本堂から官兵衛が出てきた頃、雨はあがっていた。杖をつきながら階段の一番下の段まで降りたところで官兵衛が指笛を鳴らす。すると官兵衛の前に図体のでかい男がすっと立ちはだかり、跪く。
「わしを背負って御座所へ走れ。」
無言の男は跪いたまま、官兵衛に背を向ける。官兵衛が男の背に乗り、男が立ち上がるところで目の前から一人の小兵が駆けてくるのに気付く。小兵は男の前で跪き、告げる。
「安国寺恵瓊殿がお越しになっていますが、いかがいたしましょう。」
官兵衛は眉を顰める。
「安国寺の坊主じゃとぉ。こんなときにぃ・・・。」
安国寺恵瓊は毛利方の交渉役である。大柄の体格だが、声の響きは心地よく、穏やかな面持ちで怒りの表情は決して見せない。頭の回転が早く、次々と妥協らしき案を示しながらも、のらりくらりと毛利に有利に事を運んでみせる。
(曲者じゃな。)
というのが官兵衛の講評だが、秀吉方の交渉役である官兵衛も負けず劣らずの曲者である。官兵衛は熟考する。

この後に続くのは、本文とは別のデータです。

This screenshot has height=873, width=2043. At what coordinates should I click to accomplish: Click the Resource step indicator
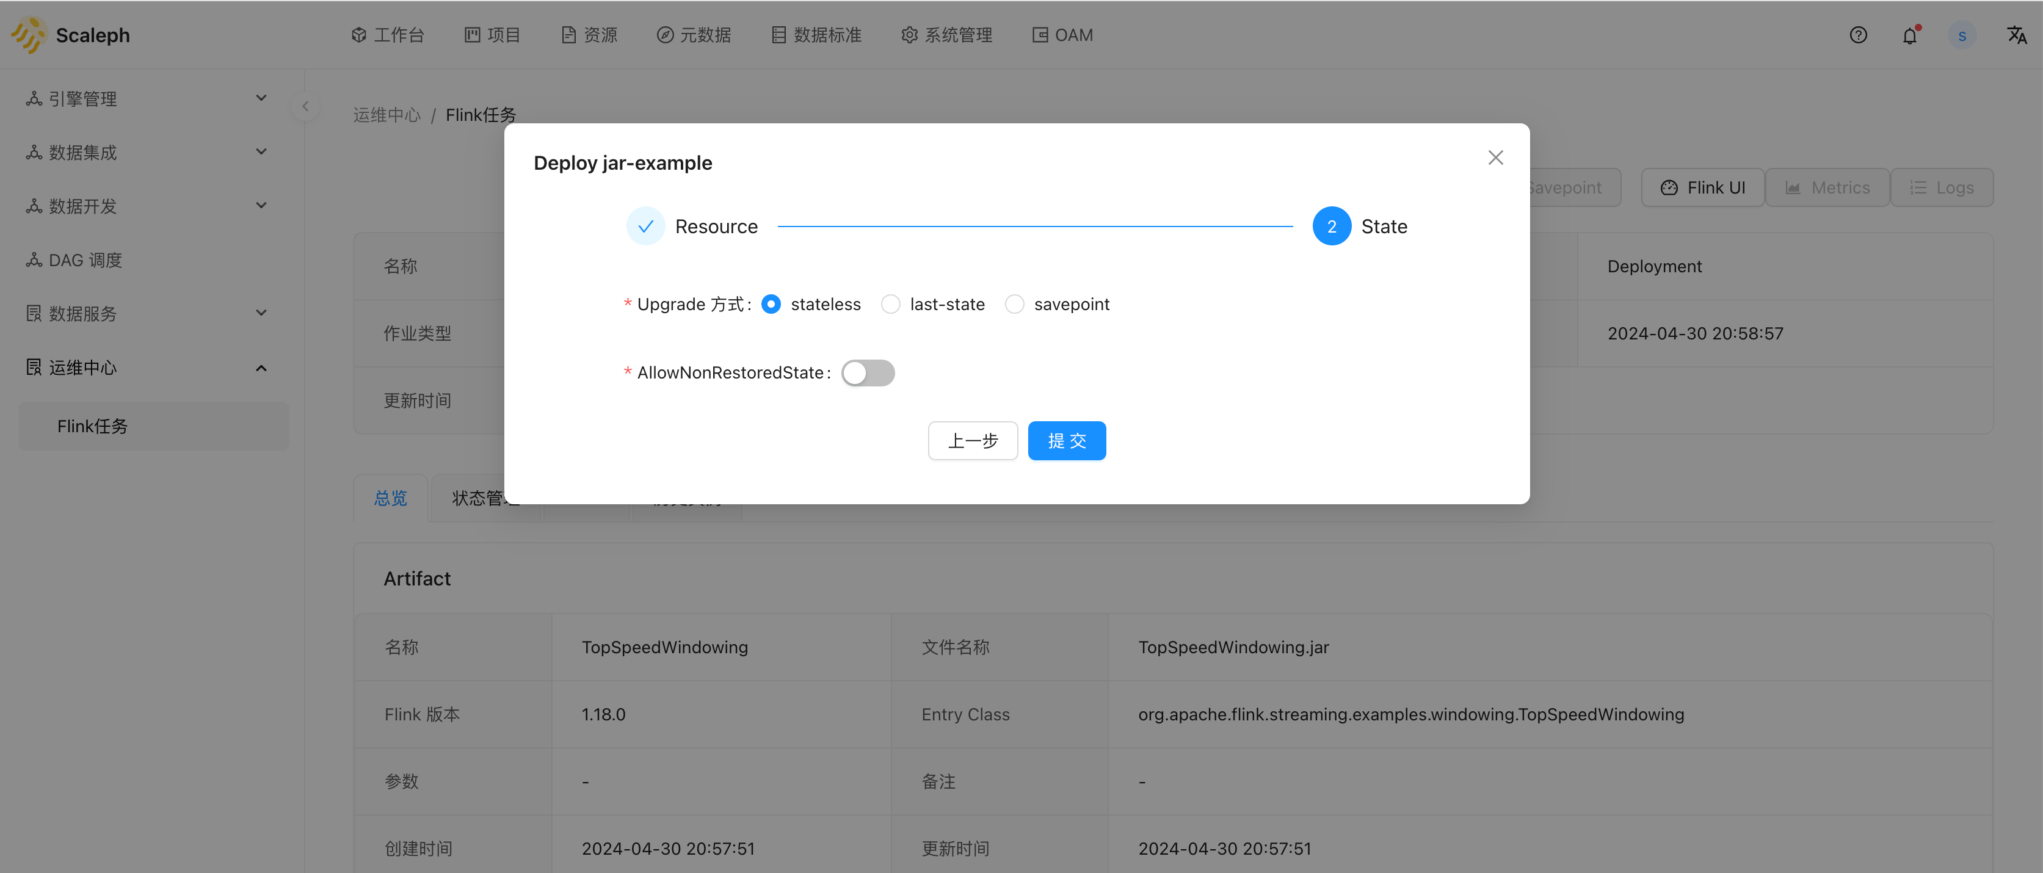click(645, 227)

(夜中じゃぞぉ。何しに来よったんじゃ・・・。もしかして大殿の訃報を受けたか。じゃとすると厄介じゃのぉ。簡単にわしらの要求をのむとも思えんし・・・。何を企んどる。)
小兵が催促の眼差しで官兵衛を見上げると、官兵衛は応える。
「えぇい、分かった。御座所でわしが会う。筑前殿には告げんでええ。」
小兵は一礼し、来た道を走り戻った。官兵衛を背負った男も御座所に向かって走り始める。
毛利家は元就の時代に大内氏を、輝元の時代に入って尼子氏を滅ぼし、安芸を中心に長門・周防・備後・石見・出雲を領する大大名である。元就の死後の毛利家は、仁の輝元、武の吉川、智の小早川による『毛利両川体制』を敷いていて、官兵衛は兼ねてからこの仕組みに感心していた。
(見事じゃ。敢えて分かりやすく一族皆に役割を与える。皆が役割を弁えているからこそ、いざというとき皆が一枚岩になれる。主人が全てを持っていると勘違いすれば、播磨や備中のように内から乱れる有様じゃ。)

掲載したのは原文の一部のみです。